**Items from a dataset**

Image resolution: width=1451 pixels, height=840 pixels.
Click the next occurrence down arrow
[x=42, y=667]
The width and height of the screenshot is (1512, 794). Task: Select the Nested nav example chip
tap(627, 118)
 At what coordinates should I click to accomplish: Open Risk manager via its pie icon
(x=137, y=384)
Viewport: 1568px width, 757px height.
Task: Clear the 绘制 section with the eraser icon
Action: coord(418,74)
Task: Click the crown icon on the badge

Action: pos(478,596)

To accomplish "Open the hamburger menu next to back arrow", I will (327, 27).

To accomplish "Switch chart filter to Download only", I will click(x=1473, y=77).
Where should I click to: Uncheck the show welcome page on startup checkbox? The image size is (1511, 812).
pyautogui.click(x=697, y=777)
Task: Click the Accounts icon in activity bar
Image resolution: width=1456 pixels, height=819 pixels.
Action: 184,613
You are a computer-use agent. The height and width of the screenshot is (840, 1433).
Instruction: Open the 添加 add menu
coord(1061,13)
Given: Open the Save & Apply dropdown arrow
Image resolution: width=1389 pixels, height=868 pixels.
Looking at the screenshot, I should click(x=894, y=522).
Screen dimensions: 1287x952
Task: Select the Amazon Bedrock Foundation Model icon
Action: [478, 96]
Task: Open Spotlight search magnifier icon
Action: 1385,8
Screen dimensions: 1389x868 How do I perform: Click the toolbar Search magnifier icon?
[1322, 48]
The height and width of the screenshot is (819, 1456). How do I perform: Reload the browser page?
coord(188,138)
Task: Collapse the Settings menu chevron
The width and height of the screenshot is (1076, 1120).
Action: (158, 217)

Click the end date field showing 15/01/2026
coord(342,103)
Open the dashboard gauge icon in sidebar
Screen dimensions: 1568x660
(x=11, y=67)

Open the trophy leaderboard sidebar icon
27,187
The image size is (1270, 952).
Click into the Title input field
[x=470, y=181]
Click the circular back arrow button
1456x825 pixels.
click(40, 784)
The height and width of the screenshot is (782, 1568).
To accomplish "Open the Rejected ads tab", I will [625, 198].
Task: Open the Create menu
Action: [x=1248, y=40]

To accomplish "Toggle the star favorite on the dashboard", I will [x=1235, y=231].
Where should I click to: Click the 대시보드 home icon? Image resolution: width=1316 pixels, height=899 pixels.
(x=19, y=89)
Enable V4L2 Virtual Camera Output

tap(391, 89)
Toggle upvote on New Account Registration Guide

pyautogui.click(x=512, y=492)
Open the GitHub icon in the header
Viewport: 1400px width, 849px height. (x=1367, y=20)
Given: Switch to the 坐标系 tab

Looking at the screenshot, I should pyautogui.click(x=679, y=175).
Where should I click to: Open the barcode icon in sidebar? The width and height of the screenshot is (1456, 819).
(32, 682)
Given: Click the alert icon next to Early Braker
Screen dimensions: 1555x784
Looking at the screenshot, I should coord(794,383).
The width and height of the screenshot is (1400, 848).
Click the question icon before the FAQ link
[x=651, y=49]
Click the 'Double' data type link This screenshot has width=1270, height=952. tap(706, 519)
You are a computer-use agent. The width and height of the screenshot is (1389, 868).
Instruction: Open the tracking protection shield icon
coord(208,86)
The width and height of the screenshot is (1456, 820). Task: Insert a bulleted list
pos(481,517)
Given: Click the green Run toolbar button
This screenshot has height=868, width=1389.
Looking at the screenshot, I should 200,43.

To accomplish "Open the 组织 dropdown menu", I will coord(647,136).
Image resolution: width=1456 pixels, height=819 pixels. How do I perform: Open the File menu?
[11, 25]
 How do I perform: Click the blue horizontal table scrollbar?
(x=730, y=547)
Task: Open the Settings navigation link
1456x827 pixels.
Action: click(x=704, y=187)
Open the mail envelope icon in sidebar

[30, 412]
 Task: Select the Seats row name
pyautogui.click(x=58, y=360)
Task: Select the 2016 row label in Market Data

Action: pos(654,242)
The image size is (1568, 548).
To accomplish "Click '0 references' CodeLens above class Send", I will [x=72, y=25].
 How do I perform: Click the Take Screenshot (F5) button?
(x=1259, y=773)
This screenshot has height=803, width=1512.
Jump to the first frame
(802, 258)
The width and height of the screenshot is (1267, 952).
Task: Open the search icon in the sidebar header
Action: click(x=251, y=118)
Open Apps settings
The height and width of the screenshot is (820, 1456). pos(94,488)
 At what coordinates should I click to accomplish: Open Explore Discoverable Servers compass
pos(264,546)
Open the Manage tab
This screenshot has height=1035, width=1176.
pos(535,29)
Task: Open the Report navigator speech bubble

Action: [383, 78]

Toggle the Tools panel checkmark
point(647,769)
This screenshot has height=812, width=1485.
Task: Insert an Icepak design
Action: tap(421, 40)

**Task statement**
All the data needs repeating. Return it exactly.

**Response**
Image resolution: width=1451 pixels, height=840 pixels.
Click the next occurrence down arrow
[x=42, y=667]
The width and height of the screenshot is (1512, 794). Task: Select the Nested nav example chip
tap(627, 118)
 At what coordinates should I click to accomplish: Open Risk manager via its pie icon
(x=137, y=384)
Viewport: 1568px width, 757px height.
Task: Clear the 绘制 section with the eraser icon
Action: coord(418,74)
Task: Click the crown icon on the badge

Action: pos(478,596)

To accomplish "Open the hamburger menu next to back arrow", I will (327, 27).

To accomplish "Switch chart filter to Download only", I will click(x=1473, y=77).
Where should I click to: Uncheck the show welcome page on startup checkbox? The image size is (1511, 812).
pyautogui.click(x=697, y=777)
Task: Click the Accounts icon in activity bar
Image resolution: width=1456 pixels, height=819 pixels.
Action: 184,613
You are a computer-use agent. The height and width of the screenshot is (840, 1433).
Instruction: Open the 添加 add menu
coord(1061,13)
Given: Open the Save & Apply dropdown arrow
Image resolution: width=1389 pixels, height=868 pixels.
Looking at the screenshot, I should click(x=894, y=522).
Screen dimensions: 1287x952
Task: Select the Amazon Bedrock Foundation Model icon
Action: [478, 96]
Task: Open Spotlight search magnifier icon
Action: 1385,8
Screen dimensions: 1389x868 How do I perform: Click the toolbar Search magnifier icon?
[1322, 48]
The height and width of the screenshot is (819, 1456). How do I perform: Reload the browser page?
coord(188,138)
Task: Collapse the Settings menu chevron
The width and height of the screenshot is (1076, 1120).
Action: (158, 217)

Click the end date field showing 15/01/2026
coord(342,103)
Open the dashboard gauge icon in sidebar
Screen dimensions: 1568x660
(x=11, y=67)

Open the trophy leaderboard sidebar icon
27,187
The image size is (1270, 952).
Click into the Title input field
[x=470, y=181]
Click the circular back arrow button
1456x825 pixels.
click(40, 784)
The height and width of the screenshot is (782, 1568).
To accomplish "Open the Rejected ads tab", I will [625, 198].
Task: Open the Create menu
Action: [x=1248, y=40]

To accomplish "Toggle the star favorite on the dashboard", I will [x=1235, y=231].
Where should I click to: Click the 대시보드 home icon? Image resolution: width=1316 pixels, height=899 pixels.
(x=19, y=89)
Enable V4L2 Virtual Camera Output

tap(391, 89)
Toggle upvote on New Account Registration Guide

pyautogui.click(x=512, y=492)
Open the GitHub icon in the header
Viewport: 1400px width, 849px height. (x=1367, y=20)
Given: Switch to the 坐标系 tab

Looking at the screenshot, I should pyautogui.click(x=679, y=175).
Where should I click to: Open the barcode icon in sidebar? The width and height of the screenshot is (1456, 819).
(32, 682)
Given: Click the alert icon next to Early Braker
Screen dimensions: 1555x784
Looking at the screenshot, I should coord(794,383).
The width and height of the screenshot is (1400, 848).
Click the question icon before the FAQ link
[x=651, y=49]
Click the 'Double' data type link This screenshot has width=1270, height=952. tap(706, 519)
You are a computer-use agent. The width and height of the screenshot is (1389, 868).
Instruction: Open the tracking protection shield icon
coord(208,86)
The width and height of the screenshot is (1456, 820). Task: Insert a bulleted list
pos(481,517)
Given: Click the green Run toolbar button
This screenshot has height=868, width=1389.
Looking at the screenshot, I should 200,43.

To accomplish "Open the 组织 dropdown menu", I will coord(647,136).
Image resolution: width=1456 pixels, height=819 pixels. How do I perform: Open the File menu?
[11, 25]
 How do I perform: Click the blue horizontal table scrollbar?
(x=730, y=547)
Task: Open the Settings navigation link
1456x827 pixels.
Action: click(x=704, y=187)
Open the mail envelope icon in sidebar

[30, 412]
 Task: Select the Seats row name
pyautogui.click(x=58, y=360)
Task: Select the 2016 row label in Market Data

Action: pos(654,242)
The image size is (1568, 548).
To accomplish "Click '0 references' CodeLens above class Send", I will [x=72, y=25].
 How do I perform: Click the Take Screenshot (F5) button?
(x=1259, y=773)
This screenshot has height=803, width=1512.
Jump to the first frame
(802, 258)
The width and height of the screenshot is (1267, 952).
Task: Open the search icon in the sidebar header
Action: click(x=251, y=118)
Open Apps settings
The height and width of the screenshot is (820, 1456). pos(94,488)
 At what coordinates should I click to accomplish: Open Explore Discoverable Servers compass
pos(264,546)
Open the Manage tab
This screenshot has height=1035, width=1176.
pos(535,29)
Task: Open the Report navigator speech bubble

Action: [383, 78]

Toggle the Tools panel checkmark
point(647,769)
This screenshot has height=812, width=1485.
Task: Insert an Icepak design
Action: tap(421, 40)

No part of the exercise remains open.